* _WHAT YOU HAVE TO DO_
Rewrite the piece on Ariana Franklin's medieval mysteries, everything from "In July 2010, we" down to "in August 2011.", with "voyage" in place of "journey".

* _PASSAGE TO READ_
-=-=-
Medieval Mysteries by Ariana Franklin
Ariana Franklin’s first crime novel Mistress of the Art of Death introduced us to a young medical examiner from the prestigious University of Salerno, who is sent by the King of Sicily to help Henry II of England Someone is murdering children in Cambridge and the townspeople are blaming the Jewish community. Henry needs the Jews – or rather, he needs the taxes they pay.
As a woman doctor, a thing unheard of in England, Adelia Aguilar, has to keep her calling a secret – she carries out her investigations by proxy: her companion, Simon of Naples, pretends to be the doctor. The historical detail is fascinating and fluently presented; the plot is lively and full of suspense. The book won the CWA Ellis Peters Historical Award in 2007, the judges commenting:
In this seductive book, characters leap into life, scenes form a closely woven and colourful tapestry, the central figure of Adelia, the mistress of the art of death, has an unusual charm, and the plot darkens as the story progresses.’
The character of Adelia is very human and appealing, so it was good to see her appear in another novel, The Death Maze (The Serpent’s Tale in the USA): Joanna Hines, writing in The Guardian called this:
[a] wonderfully atmospheric, fast-paced and intelligent recreation of a vanished world.
(18 April 2009)
At Henry’s court, Queen Eleanor is not only stirring up revolt against her husband, but rumour has it that she has also poisoned the King’s mistress, Rosamund Clifford.
Adelia is called upon to prove Eleanor’s innocence. A murderer is at large and so is Queen Eleanor with an army of supporters. Amid the ice and blizzards of a harsh winter Adelia must penetrate the labyrinth that surrounds Fair Rosamund’s tower, and decipher the mystery of the dead woman who lies frozen within.
Book 3 in the series, Relics of the Dead (Grave Goods in the USA) was published in August 2009, to enthusiastic reviews: the smaller format paperback appeared in March 2010. The plot involves the discovery of mysterious remains in Glastonbury Abbey, possibly those of Arthur and Guinevere.
In July 2010, we had a new hardback: The Assassin’s Prayer, which finds Adelia accompanying Princess Joanna on her 1000-mile journey to marry the King of Sicily. Also in the company is someone who wants to kill Adelia. The paperback is due in August 2011.
Ariana Franklin was a pseudonym adopted by Diana Norman, a writer of historical fiction and wife of the film critic Barry Norman. She died in January 2011.
-=-=-
* _RECORDED DATA_

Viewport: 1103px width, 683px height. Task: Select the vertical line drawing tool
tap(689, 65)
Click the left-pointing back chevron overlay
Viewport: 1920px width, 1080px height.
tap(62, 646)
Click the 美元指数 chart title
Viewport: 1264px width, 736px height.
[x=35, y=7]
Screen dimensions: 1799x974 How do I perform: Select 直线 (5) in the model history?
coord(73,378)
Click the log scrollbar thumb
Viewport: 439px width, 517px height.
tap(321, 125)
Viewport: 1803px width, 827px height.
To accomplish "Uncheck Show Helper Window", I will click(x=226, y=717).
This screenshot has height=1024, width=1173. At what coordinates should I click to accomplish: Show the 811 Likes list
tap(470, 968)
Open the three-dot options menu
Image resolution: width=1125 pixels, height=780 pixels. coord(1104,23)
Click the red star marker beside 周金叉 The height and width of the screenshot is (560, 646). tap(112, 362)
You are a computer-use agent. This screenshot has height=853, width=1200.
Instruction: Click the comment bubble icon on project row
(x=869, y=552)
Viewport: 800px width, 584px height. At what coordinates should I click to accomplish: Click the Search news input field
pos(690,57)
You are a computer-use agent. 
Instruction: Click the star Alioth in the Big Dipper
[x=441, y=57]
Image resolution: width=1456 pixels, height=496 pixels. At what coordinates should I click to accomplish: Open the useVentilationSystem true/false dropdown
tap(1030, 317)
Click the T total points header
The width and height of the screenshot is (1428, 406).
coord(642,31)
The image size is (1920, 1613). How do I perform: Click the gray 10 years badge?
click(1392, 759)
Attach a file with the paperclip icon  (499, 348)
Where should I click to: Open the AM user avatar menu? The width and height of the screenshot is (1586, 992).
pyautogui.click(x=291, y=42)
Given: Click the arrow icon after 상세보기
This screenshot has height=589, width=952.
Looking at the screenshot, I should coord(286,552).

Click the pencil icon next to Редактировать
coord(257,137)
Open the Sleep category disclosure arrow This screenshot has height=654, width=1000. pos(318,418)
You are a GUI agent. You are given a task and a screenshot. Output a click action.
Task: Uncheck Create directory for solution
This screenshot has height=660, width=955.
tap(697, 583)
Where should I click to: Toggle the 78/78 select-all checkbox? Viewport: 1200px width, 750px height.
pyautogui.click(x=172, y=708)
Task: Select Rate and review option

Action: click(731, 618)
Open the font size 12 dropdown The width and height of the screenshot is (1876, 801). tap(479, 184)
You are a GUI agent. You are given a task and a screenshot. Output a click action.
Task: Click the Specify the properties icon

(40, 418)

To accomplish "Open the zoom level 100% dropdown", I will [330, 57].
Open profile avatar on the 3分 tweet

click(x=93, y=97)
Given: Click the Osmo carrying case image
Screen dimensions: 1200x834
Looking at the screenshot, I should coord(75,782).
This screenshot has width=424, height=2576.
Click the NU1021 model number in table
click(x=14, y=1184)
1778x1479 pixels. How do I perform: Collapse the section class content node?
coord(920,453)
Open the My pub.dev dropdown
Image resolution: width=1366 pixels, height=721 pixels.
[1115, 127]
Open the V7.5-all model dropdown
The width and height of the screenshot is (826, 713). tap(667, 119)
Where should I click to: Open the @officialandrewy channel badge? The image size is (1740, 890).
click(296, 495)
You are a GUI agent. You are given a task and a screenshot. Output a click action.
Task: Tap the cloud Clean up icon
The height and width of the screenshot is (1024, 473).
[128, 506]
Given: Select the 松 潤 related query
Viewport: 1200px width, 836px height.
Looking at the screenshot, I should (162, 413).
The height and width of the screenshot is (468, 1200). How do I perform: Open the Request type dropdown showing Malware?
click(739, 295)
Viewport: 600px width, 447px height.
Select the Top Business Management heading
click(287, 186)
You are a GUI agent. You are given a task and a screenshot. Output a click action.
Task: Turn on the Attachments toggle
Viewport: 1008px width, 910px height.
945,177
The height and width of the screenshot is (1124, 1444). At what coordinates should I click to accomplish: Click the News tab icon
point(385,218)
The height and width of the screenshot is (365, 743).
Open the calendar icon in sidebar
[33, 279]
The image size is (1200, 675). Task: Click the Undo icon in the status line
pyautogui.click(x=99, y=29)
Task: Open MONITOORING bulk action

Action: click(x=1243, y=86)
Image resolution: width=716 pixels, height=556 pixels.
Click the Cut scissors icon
-=-=-
* _RESPONSE_
In July 2010, we had a new hardback: The Assassin’s Prayer, which finds Adelia accompanying Princess Joanna on her 1000-mile voyage to marry the King of Sicily. Also in the company is someone who wants to kill Adelia. The paperback is due in August 2011.